EU Pay Transparency directive: Brexit bonus, or missed opportunity?

By June 7, 2026, member states must implement provisions in their national laws to comply with the upcoming EU Pay Transparency directive. Is the fact that UK businesses are not directly affected by Brexit a stroke of good luck or a missed chance?

The EU Pay Transparency Directive: Key Impact Areas

The EU Pay Transparency Directive is a major issue for both employers and employees.

  • Recruitment: Employers must provide information about the pay range or level for each position and cannot ask applicants to disclose their pay history.
  • Data rights for employees: Workers will have the right to request data on average salaries, broken down according to gender and comparable jobs. Employers must make the information easily accessible, along with the criteria that determine pay, pay level and pay progression.
  • Regular Assessment: Employers are now required to regularly assess their pay structures and policies to identify gender bias. Any discrepancies and inequalities must be corrected.
  • Reporting on the gender pay gap: Employers with 250+ employees will be required to report information every year about their gender pay gaps. Employers with between 100 and 249 employees will have to provide information every three year.
  • Addressing gaps: Employers will have to evaluate and correct any gender pay gap greater than 5% based on gender neutral factors.

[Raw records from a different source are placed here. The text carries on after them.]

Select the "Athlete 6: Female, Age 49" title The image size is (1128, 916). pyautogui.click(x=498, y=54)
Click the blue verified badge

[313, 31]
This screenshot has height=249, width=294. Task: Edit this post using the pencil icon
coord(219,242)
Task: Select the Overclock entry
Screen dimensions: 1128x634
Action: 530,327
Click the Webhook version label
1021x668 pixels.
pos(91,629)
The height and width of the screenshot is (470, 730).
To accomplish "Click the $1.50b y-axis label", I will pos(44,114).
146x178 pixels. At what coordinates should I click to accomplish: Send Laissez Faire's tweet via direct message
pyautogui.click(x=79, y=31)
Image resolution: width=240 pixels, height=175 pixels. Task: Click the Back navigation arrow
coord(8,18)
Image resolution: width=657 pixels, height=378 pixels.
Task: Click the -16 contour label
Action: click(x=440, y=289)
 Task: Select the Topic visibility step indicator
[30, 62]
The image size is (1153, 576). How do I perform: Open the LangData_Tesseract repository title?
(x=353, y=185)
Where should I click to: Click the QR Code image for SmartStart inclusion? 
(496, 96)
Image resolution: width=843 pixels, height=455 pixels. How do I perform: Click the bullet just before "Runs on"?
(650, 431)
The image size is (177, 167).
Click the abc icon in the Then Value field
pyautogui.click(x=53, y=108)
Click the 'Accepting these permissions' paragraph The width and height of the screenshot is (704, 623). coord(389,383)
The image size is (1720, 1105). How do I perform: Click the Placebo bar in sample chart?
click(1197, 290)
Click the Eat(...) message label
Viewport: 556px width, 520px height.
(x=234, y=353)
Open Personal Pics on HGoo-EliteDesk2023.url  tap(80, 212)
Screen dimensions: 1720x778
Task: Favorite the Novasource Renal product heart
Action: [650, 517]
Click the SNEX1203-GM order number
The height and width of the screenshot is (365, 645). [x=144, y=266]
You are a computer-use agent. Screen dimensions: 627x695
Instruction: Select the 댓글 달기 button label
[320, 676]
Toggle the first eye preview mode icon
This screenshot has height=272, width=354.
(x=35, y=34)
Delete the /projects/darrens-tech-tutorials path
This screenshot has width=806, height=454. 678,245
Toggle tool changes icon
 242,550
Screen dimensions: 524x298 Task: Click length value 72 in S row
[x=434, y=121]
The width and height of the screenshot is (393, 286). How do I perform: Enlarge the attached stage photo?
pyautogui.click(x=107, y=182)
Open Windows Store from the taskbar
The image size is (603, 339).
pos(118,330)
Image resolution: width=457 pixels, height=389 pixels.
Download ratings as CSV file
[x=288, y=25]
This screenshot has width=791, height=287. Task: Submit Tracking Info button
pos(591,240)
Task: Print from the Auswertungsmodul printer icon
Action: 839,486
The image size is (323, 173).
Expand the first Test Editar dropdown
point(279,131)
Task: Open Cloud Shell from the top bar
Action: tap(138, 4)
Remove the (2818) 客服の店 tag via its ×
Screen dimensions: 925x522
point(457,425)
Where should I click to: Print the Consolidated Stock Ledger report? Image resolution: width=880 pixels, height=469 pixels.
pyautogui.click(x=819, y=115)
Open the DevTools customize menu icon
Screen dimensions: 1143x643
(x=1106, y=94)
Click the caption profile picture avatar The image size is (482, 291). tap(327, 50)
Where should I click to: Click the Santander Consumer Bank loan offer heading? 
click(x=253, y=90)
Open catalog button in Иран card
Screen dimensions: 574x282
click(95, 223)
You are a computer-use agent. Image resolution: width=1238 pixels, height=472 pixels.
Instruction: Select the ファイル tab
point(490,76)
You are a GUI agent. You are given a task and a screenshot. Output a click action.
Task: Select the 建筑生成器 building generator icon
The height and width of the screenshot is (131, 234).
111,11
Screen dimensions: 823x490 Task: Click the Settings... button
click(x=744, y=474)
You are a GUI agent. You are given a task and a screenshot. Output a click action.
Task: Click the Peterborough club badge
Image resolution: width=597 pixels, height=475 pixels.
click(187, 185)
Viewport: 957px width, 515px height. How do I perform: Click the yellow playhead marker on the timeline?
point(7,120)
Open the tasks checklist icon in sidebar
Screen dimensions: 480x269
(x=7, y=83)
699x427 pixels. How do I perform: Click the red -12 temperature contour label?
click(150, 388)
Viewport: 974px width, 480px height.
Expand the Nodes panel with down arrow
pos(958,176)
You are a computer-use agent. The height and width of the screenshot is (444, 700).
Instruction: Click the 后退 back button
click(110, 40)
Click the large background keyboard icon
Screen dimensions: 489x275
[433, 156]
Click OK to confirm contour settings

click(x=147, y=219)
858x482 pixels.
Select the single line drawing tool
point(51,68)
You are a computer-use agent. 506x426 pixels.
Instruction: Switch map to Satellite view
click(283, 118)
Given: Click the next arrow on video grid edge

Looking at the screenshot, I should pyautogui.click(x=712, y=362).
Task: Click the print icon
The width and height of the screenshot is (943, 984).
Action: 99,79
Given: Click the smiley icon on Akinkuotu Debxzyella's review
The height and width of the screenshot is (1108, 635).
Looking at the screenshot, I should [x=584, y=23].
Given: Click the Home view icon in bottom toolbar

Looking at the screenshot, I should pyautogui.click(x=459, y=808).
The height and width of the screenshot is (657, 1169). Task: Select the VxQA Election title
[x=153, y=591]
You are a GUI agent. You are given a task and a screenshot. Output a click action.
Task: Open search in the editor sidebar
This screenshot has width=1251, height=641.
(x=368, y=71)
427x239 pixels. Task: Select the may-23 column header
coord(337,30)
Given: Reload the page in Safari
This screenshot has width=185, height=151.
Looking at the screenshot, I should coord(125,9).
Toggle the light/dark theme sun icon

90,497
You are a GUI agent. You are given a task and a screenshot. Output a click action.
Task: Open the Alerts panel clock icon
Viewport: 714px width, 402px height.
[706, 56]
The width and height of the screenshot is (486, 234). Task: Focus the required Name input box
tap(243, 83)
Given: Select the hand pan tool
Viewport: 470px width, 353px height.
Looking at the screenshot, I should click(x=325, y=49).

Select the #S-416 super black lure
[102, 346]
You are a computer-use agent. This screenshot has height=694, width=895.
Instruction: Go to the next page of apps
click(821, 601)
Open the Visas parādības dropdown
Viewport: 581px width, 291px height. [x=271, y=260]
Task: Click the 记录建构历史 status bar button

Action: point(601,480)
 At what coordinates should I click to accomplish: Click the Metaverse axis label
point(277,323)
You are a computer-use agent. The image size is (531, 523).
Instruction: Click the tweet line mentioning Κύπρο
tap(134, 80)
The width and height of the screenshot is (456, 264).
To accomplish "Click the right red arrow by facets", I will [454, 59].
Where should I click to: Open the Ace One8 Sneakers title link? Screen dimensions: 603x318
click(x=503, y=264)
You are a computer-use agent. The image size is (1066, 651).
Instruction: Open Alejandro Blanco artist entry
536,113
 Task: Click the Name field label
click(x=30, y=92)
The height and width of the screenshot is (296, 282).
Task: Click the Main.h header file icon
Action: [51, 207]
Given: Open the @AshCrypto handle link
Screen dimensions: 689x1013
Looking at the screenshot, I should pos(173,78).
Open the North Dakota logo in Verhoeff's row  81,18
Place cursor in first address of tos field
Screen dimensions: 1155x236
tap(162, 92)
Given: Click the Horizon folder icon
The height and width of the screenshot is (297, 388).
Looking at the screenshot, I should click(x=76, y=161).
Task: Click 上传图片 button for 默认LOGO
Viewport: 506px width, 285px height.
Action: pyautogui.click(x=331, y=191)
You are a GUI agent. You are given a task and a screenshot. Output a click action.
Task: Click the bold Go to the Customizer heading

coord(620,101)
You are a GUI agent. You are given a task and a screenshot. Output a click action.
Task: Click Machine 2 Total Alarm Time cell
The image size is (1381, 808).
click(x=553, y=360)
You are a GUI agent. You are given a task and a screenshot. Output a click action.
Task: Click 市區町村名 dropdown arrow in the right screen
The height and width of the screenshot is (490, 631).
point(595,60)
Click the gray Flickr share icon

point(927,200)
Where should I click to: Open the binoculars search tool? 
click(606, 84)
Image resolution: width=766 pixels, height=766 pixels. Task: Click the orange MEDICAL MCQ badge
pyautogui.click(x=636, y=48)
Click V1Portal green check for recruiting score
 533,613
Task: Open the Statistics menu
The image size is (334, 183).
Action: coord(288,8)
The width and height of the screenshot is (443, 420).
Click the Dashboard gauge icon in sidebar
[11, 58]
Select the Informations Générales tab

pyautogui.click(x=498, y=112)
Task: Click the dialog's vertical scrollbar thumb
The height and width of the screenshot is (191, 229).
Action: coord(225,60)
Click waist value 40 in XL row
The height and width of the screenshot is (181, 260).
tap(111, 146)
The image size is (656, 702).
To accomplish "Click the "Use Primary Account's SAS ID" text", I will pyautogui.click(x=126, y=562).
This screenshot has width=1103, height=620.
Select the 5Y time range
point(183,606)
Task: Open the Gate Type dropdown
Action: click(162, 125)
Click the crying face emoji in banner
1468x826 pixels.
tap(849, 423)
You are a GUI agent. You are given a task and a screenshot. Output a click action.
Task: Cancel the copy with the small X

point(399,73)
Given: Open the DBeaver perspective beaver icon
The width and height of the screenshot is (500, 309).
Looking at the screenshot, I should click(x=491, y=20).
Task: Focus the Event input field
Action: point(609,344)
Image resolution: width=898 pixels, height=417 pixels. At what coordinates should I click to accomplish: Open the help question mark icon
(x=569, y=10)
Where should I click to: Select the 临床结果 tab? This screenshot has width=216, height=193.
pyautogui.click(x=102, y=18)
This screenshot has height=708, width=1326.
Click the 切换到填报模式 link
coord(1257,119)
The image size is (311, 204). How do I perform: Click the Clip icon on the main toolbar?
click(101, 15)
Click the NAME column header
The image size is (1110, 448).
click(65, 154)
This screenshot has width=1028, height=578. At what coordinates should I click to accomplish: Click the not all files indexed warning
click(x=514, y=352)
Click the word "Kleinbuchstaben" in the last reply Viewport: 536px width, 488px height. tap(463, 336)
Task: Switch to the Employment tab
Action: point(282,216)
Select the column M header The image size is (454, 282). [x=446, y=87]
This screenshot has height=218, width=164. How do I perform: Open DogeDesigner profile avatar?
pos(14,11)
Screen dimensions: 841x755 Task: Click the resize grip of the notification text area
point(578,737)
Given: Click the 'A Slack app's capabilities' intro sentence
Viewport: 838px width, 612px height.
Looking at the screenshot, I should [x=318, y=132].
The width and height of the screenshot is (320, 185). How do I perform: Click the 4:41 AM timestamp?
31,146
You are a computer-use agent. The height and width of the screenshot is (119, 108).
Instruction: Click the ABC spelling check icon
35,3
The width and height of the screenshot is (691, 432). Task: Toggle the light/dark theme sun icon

Transparency in pay only moves one way.

UK employers lucky escape?

The Labour Government has proposed some new requirements for reporting gender pay. The Labour government has proposed narratives, action plans to close gaps, and new reporting on ethnicity and disabilities. We have yet to see real details, and the requirements will likely lag behind those of the EU.

Those UK organisations that are able to avoid direct impact may be able to look at Brexit positively. Those who must comply (i.e. Those with EU-based businesses are still struggling with the directive’s requirements, which need clarification in many cases. The majority of EU countries have not yet transposed the legislation into their local laws, which leaves many questions.

  • Where the law requires comparisons between average salaries by categories of workers, what will be the categories?
  • Will summary definitions suffice or is a more analytical framework for job evaluation needed?
  • How will data be treated and collated when benefits and pay are both reported?
  • What will be the impact of the requirement to publish salary ranges for roles advertised on these companies’ websites?

Face up to the new dawn

Many people will find it a relief to not have to answer these types of questions. This kind of thinking delays the inevitable. Transparency in pay has only moved one way.

In the US, for example (where EDI measures are admittedly under obvious pressure) a href=”https://www.handbooks.io/resources/pay-transparency-laws-by_state/” rel=”noreferrer noopener” target=”_blank>more than 26% of the workforce is covered by Pay Transparency laws. In the US (where EDI is under pressure, it’s no secret) More than 26% are covered by laws requiring pay transparency. These include the disclosure of pay ranges in advertisements or the total compensation and the ban on salary history.

There is a widespread belief that if UK businesses continue to bury their head in the sand about pay transparency, it will affect their ability in the long run to retain and attract talent.

The key reason is that a younger workforce has led a shift in expectations. They are more open-minded than older workers to sharing information, so they expect more transparency in terms of rewards and they will leave if they don’t feel informed.

Pay equity: The road to sustainability

When dealing with legacy structures or anomalies that are hard to explain, it isn’t always easy to be transparent about pay. We can all be more transparent about the way reward is structured in our organizations.

Historical inequities will not disappear, despite the fact that they can be costly to rectify. They will cause more problems if they aren’t addressed, as we can see in the recent cases of local government and retail who have to rectify past discriminatory practices.

Although the EU Pay Transparency Directive does not directly apply in the UK it is still morally right to eliminate pay discrimination. If organisations do not tackle pay transparency, they will face consequences.

Next read: Does your business pay with transparency or inconsistency?